- **QUOTED PASSAGE**:
__________
Selena Gomez is the subject of a new GQ profile, accompanied by a sultry photoshoot with photographer Victor Demarchelier (she just wants to look good for you, good for you, uh-huh). The story, which serves to promote her role in the upcoming Neighbors 2 with Zac Efron and Chloe Grace Moretz, hinges on an interesting conceit: That Gomez overcame the pitfalls of child stardom to become "a human who would probably gently suffocate the last living northern white rhino if it guaranteed she didn’t have to be a public figure anymore."

Selena's quest for normalcy included living with un-famous friends Courtney and Ashley for a year and a half, eatin' delivery and having sleepovers. For someone who grew up on camera, she's supremely weirded out by most interactions with fellow stars: "Either you’re going to succumb to it and be surrounded by all the noise and enjoy it and get the rush from it, or you’re going to be so far off of it because you don’t trust anyone or think any of it’s genuine. That’s the girl that I am."
__________
- **DATA ROWS**:
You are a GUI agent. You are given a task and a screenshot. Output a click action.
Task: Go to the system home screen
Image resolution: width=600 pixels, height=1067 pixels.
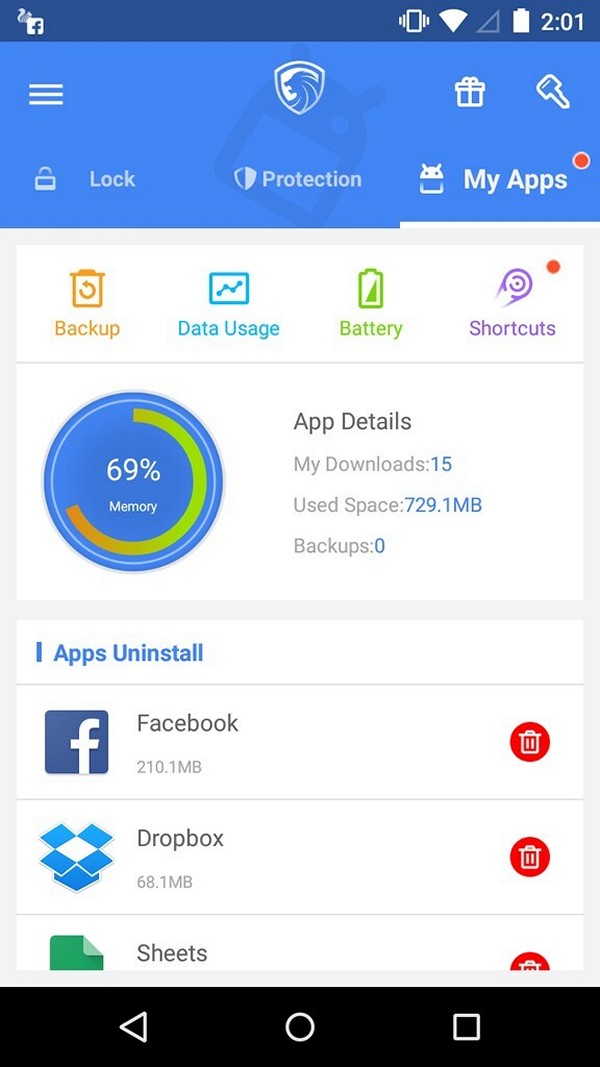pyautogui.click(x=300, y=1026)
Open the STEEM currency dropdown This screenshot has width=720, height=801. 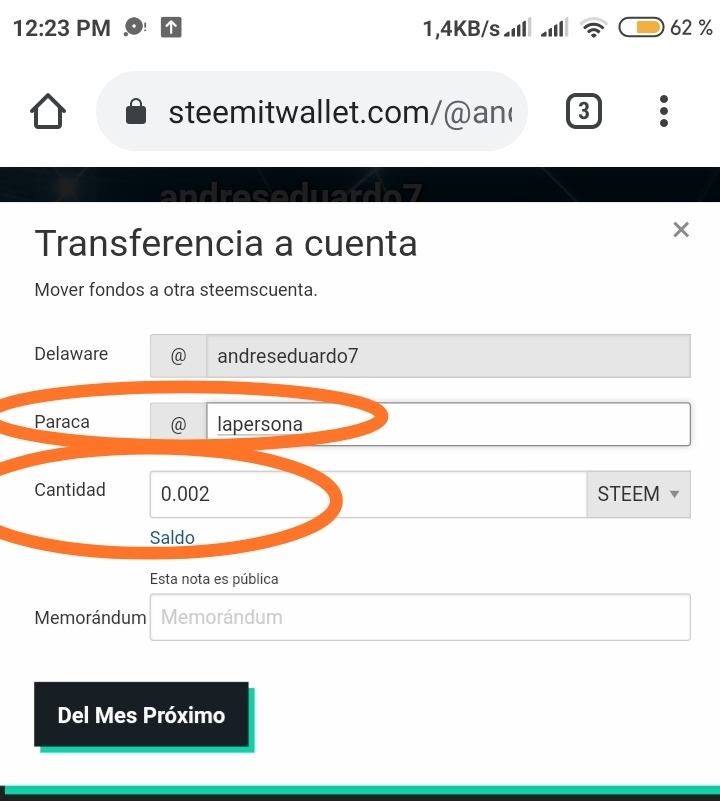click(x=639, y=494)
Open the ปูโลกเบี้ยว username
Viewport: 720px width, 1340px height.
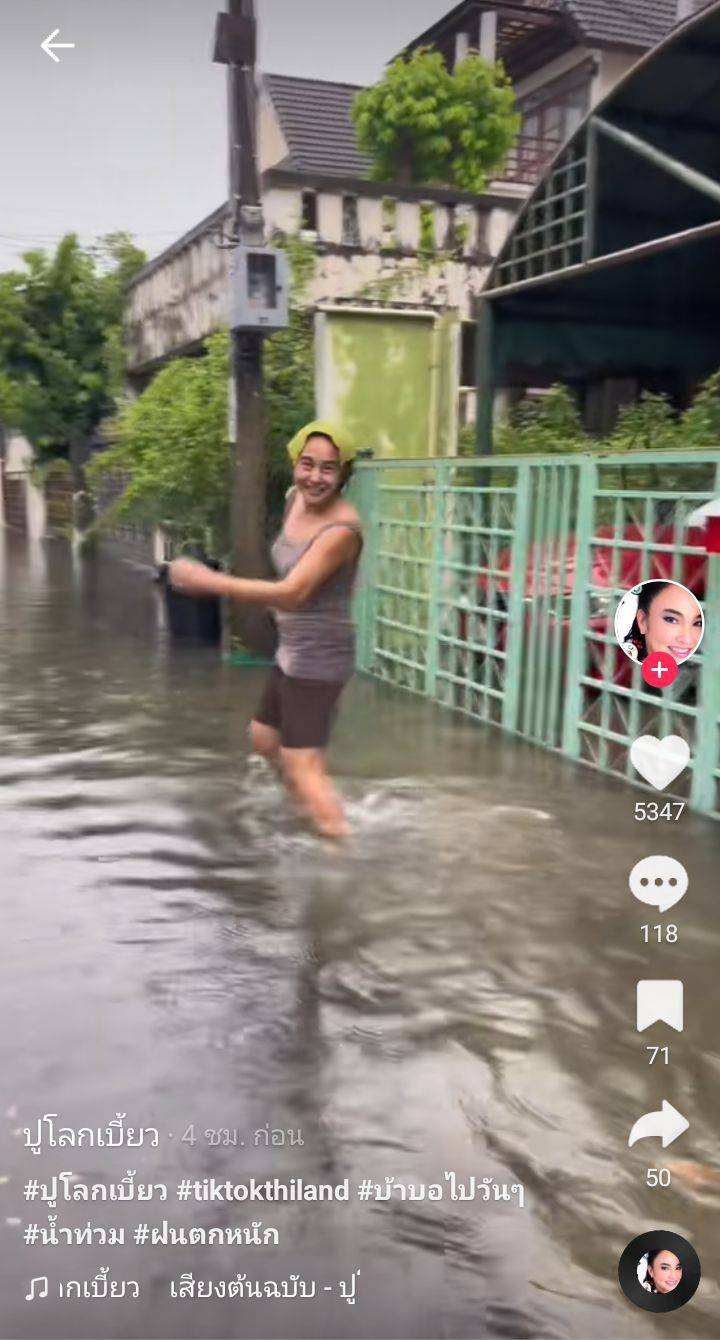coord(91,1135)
__________
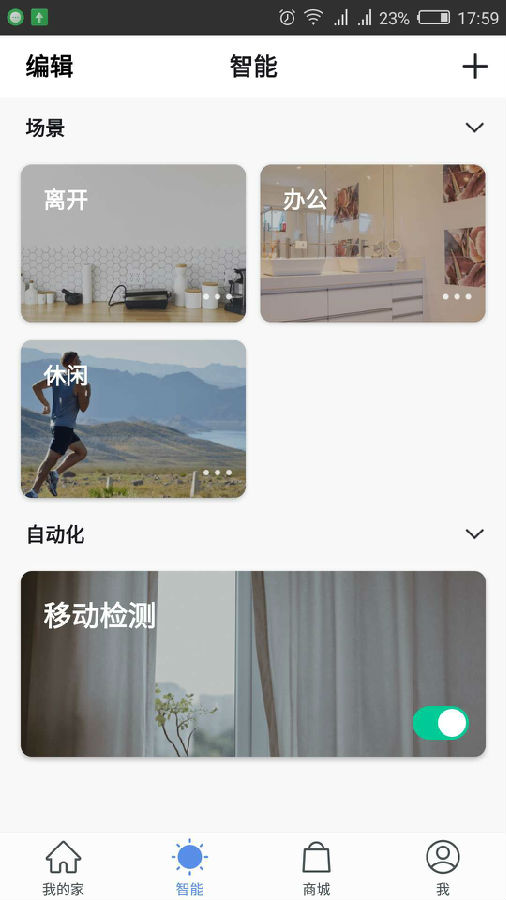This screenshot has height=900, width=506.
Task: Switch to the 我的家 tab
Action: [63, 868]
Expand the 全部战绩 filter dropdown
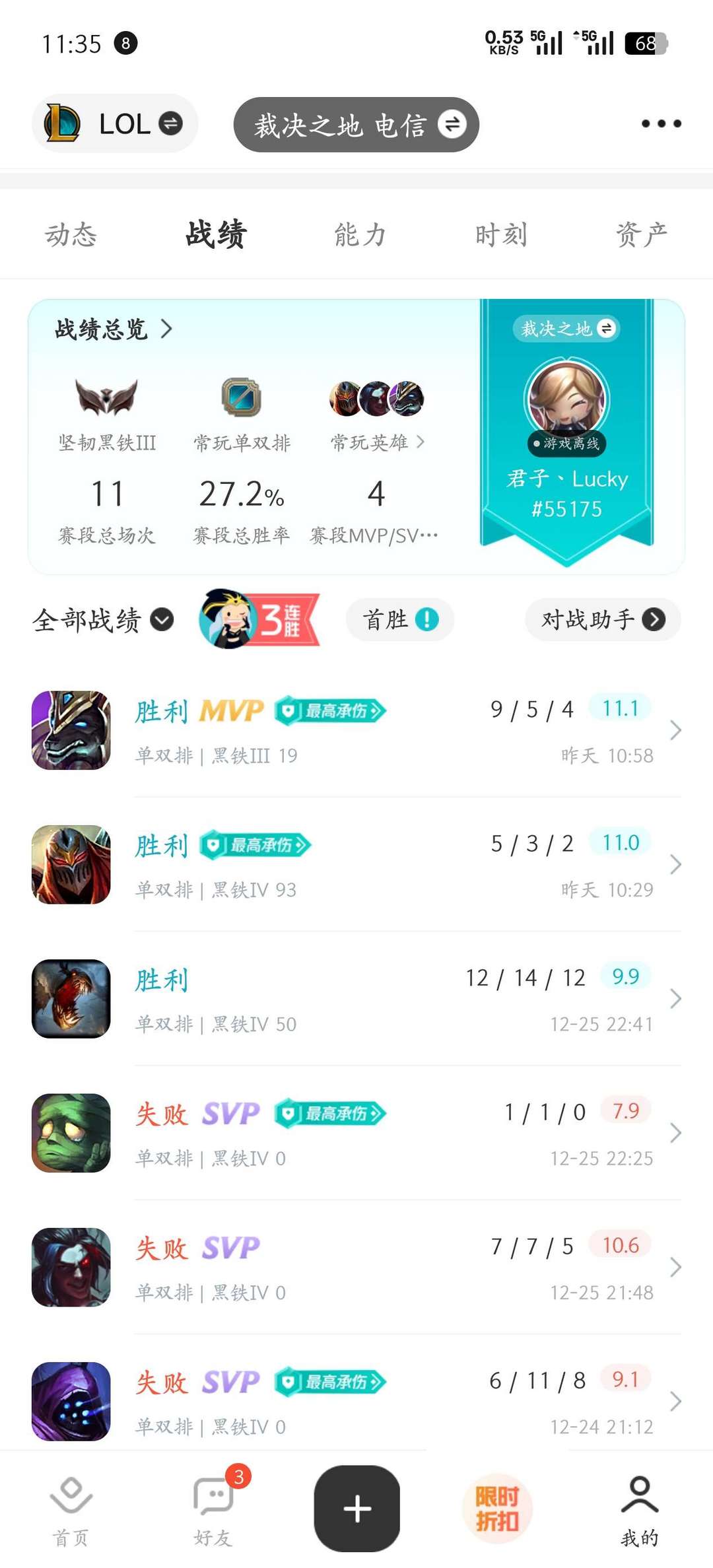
__________
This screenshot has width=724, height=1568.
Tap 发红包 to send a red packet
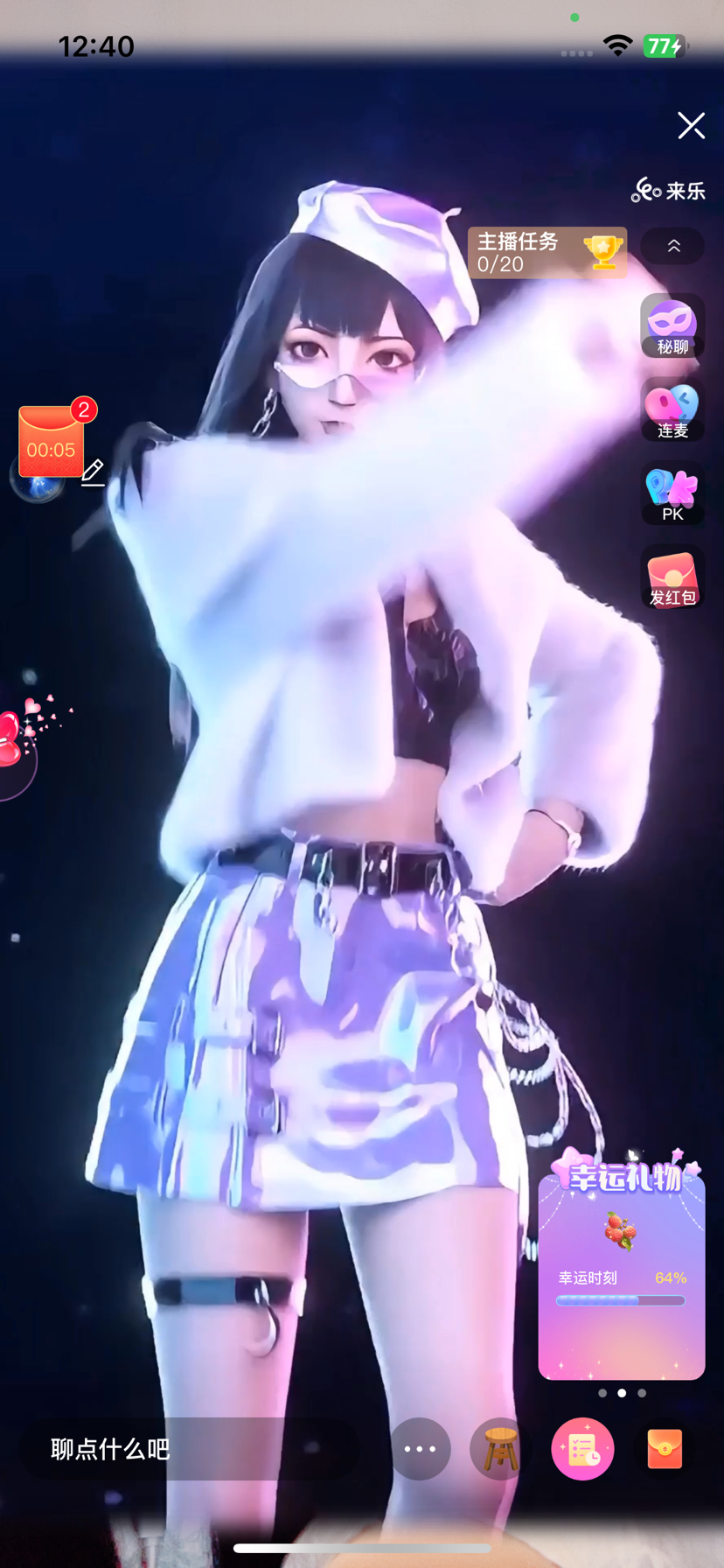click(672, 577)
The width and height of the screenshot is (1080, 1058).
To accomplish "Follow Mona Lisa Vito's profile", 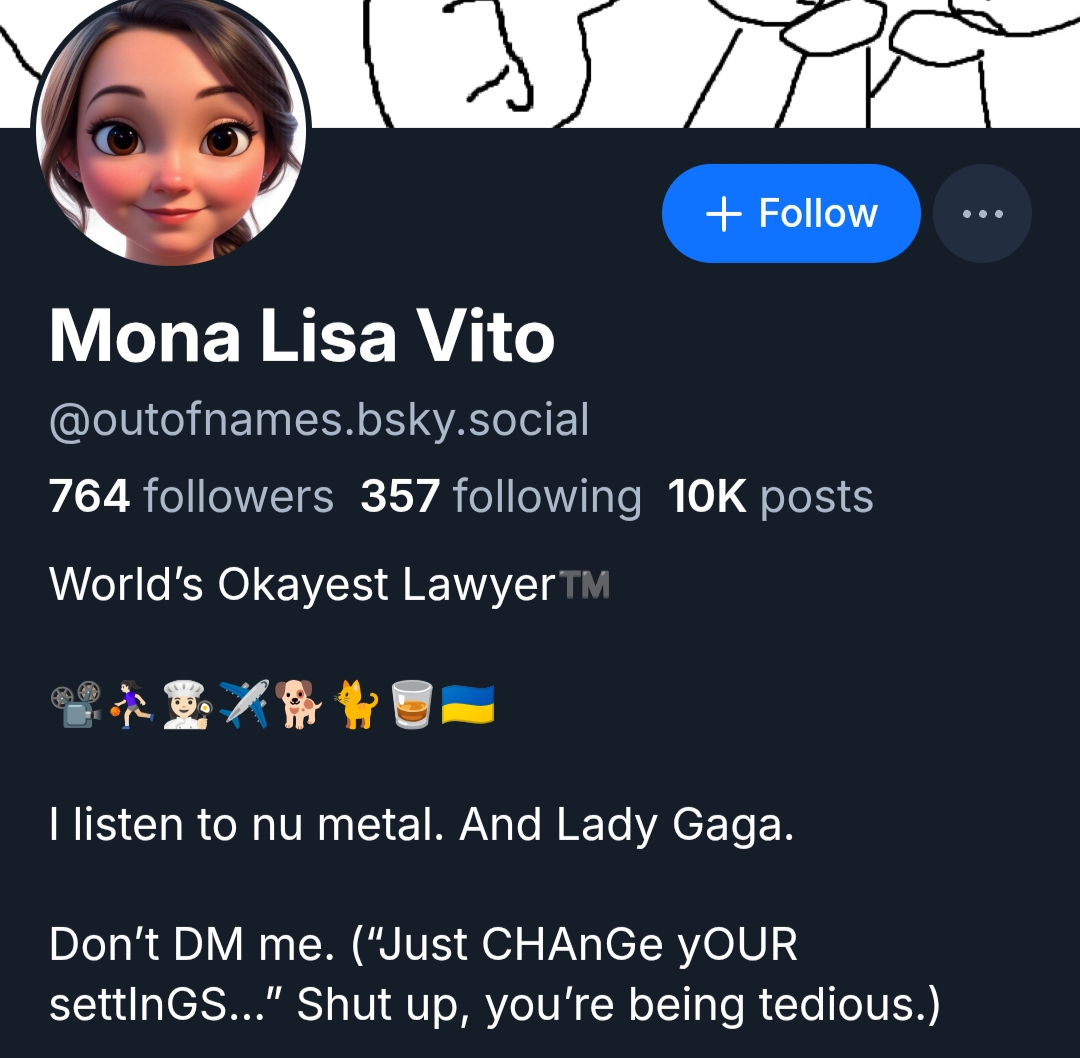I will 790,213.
__________
- **TASK GOAL**: Reproduce, word for word and in full, the passage above about the GQ profile of Selena Gomez.

- **OUTPUT FOR THIS TASK**:
Selena Gomez is the subject of a new GQ profile, accompanied by a sultry photoshoot with photographer Victor Demarchelier (she just wants to look good for you, good for you, uh-huh). The story, which serves to promote her role in the upcoming Neighbors 2 with Zac Efron and Chloe Grace Moretz, hinges on an interesting conceit: That Gomez overcame the pitfalls of child stardom to become "a human who would probably gently suffocate the last living northern white rhino if it guaranteed she didn’t have to be a public figure anymore."

Selena's quest for normalcy included living with un-famous friends Courtney and Ashley for a year and a half, eatin' delivery and having sleepovers. For someone who grew up on camera, she's supremely weirded out by most interactions with fellow stars: "Either you’re going to succumb to it and be surrounded by all the noise and enjoy it and get the rush from it, or you’re going to be so far off of it because you don’t trust anyone or think any of it’s genuine. That’s the girl that I am."